Desconfia-se da decadência que nos toma a todos, como se por efeito da lei da gravidade fôssemos empurrados para um fundo de onde é impossível sair. Protesta-se contra a decadência. Os diligentes feitores dos bons costumes abjuram a decadência: é para o lado oposto que nos devemos mover, para não deixarmos os bons costumes condenados à orfandade. Esta é a moral a que temos direito. E, todavia, em sumarenta safra de uma colheita silenciosa, a decadência avança como se fosse uma lava a sair constantemente de um vulcão. Imparável.
Não é da decadência que nos empurra para a morte que se trata. É da decadência que investe contra os costumes e sitia os seus fautores na heresia, abandonados pelos que estão no lado certo da barricada. E, contudo, apetece é figurar entre os apóstatas que se refugiam no lado decadente da barricada. É preciso encontrar as baias da decadência para não ser um obediente peão da normalidade estabelecida. Porque esse estatuto é medíocre, um território exíguo que trava o efeito propulsor das mentes que querem saber do destravão da criatividade.

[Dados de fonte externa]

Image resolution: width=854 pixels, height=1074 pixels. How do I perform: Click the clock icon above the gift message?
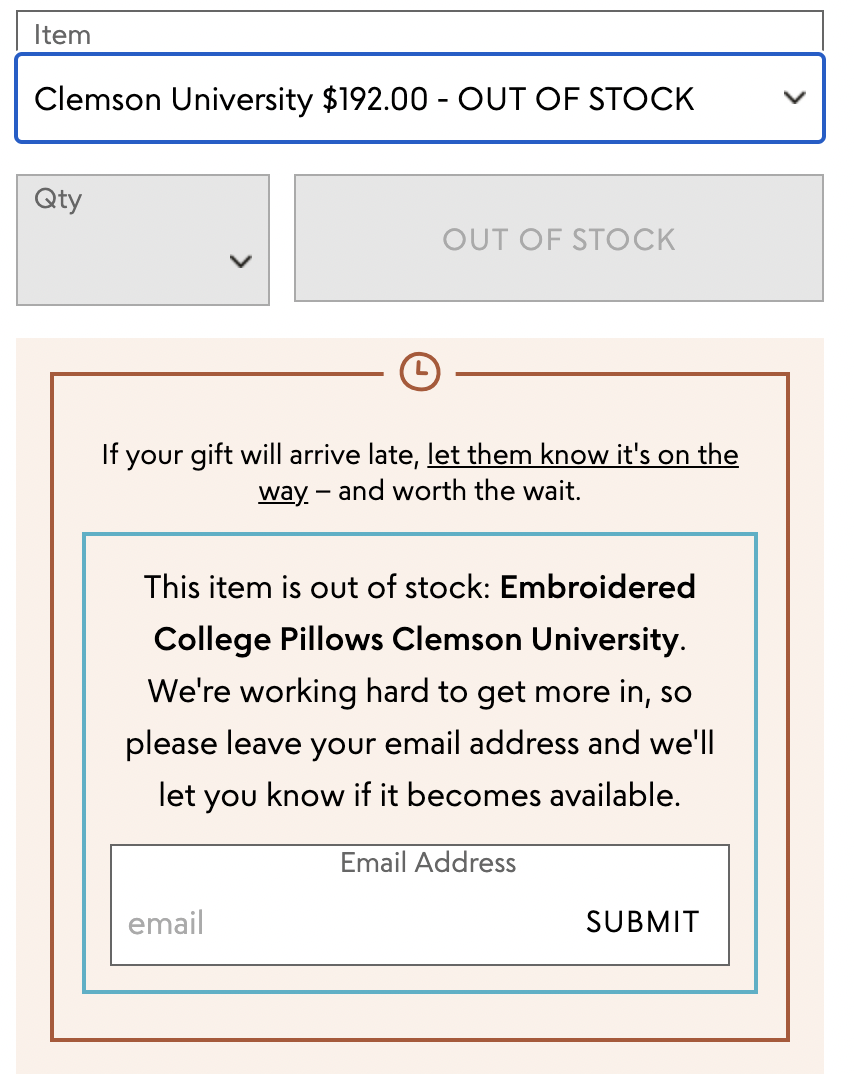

O elogio da decadência tem outra vantagem: permite o reforço dos caudilhos que defendem os bons costumes e se atiram como cães raivosos contra os hereges que transitam pelas vielas da decadência. Se não fossem os decadentes, que causas mobilizariam as hostes que se atiçam contra a decadência? Se não fossem os decadentes, onde iam sufragar parte da cobiça que os move contra a decadência?
A decadência não é por acidente ou por indigência. Um decadente não procura indulgência a não ser por ativação da sua consciência. É essa a superioridade moral do decadente: põe a sua consciência à prova de cada vez que arremata mais uns trunfos para o bornal da decadência. Não pode dizer o mesmo o purista, o que merece aprovação perene nas arcadas da consciência, porque nada lhe pode ser imputado como desvio a favor da decadência.
A História é uma sucessão de episódios de decadência. Uma rampa contínua que acrescenta uns gramas diários ao peso da decadência que se arqueia sobre as boas consciências. Estas, impecavelmente adestradas, exibem o seu cadastro feito de loas. Não sabem o que é a consciência – não precisam de saber. E essa é a sua lídima decadência.